## [ENTRIES PROVIDED]

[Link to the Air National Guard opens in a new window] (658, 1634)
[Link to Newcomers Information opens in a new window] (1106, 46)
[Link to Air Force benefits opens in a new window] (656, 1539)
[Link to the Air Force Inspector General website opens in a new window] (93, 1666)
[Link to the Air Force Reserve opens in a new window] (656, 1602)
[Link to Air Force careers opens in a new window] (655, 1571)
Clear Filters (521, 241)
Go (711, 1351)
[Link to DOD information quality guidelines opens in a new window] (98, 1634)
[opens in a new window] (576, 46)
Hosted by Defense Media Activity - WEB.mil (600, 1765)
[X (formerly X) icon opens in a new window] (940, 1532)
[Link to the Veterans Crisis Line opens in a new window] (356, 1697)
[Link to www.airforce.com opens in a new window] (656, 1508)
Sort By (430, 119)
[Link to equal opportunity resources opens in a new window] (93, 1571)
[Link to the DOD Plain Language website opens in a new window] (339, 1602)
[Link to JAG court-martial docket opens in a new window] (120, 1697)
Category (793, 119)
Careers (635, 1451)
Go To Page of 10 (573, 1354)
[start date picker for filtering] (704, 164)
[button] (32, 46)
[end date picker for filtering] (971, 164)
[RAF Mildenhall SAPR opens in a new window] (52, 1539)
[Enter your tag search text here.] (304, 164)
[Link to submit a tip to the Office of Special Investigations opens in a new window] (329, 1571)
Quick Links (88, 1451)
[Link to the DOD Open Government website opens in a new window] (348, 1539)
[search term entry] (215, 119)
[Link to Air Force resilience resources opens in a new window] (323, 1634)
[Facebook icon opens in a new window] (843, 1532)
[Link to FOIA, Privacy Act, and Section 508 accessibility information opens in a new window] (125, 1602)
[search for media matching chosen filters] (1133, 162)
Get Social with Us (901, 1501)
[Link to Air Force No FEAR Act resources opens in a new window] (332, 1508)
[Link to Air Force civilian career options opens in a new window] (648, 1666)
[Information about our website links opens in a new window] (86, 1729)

## [PROBLEM TO SOLVE]
Return each row above verbatim and in its original order.

## [EXERCISE OUTPUT]
[Link to the Air National Guard opens in a new window] (658, 1634)
[Link to Newcomers Information opens in a new window] (1106, 46)
[Link to Air Force benefits opens in a new window] (656, 1539)
[Link to the Air Force Inspector General website opens in a new window] (93, 1666)
[Link to the Air Force Reserve opens in a new window] (656, 1602)
[Link to Air Force careers opens in a new window] (655, 1571)
Clear Filters (521, 241)
Go (711, 1351)
[Link to DOD information quality guidelines opens in a new window] (98, 1634)
[opens in a new window] (576, 46)
Hosted by Defense Media Activity - WEB.mil (600, 1765)
[X (formerly X) icon opens in a new window] (940, 1532)
[Link to the Veterans Crisis Line opens in a new window] (356, 1697)
[Link to www.airforce.com opens in a new window] (656, 1508)
Sort By (430, 119)
[Link to equal opportunity resources opens in a new window] (93, 1571)
[Link to the DOD Plain Language website opens in a new window] (339, 1602)
[Link to JAG court-martial docket opens in a new window] (120, 1697)
Category (793, 119)
Careers (635, 1451)
Go To Page of 10 (573, 1354)
[start date picker for filtering] (704, 164)
[button] (32, 46)
[end date picker for filtering] (971, 164)
[RAF Mildenhall SAPR opens in a new window] (52, 1539)
[Enter your tag search text here.] (304, 164)
[Link to submit a tip to the Office of Special Investigations opens in a new window] (329, 1571)
Quick Links (88, 1451)
[Link to the DOD Open Government website opens in a new window] (348, 1539)
[search term entry] (215, 119)
[Link to Air Force resilience resources opens in a new window] (323, 1634)
[Facebook icon opens in a new window] (843, 1532)
[Link to FOIA, Privacy Act, and Section 508 accessibility information opens in a new window] (125, 1602)
[search for media matching chosen filters] (1133, 162)
Get Social with Us (901, 1501)
[Link to Air Force No FEAR Act resources opens in a new window] (332, 1508)
[Link to Air Force civilian career options opens in a new window] (648, 1666)
[Information about our website links opens in a new window] (86, 1729)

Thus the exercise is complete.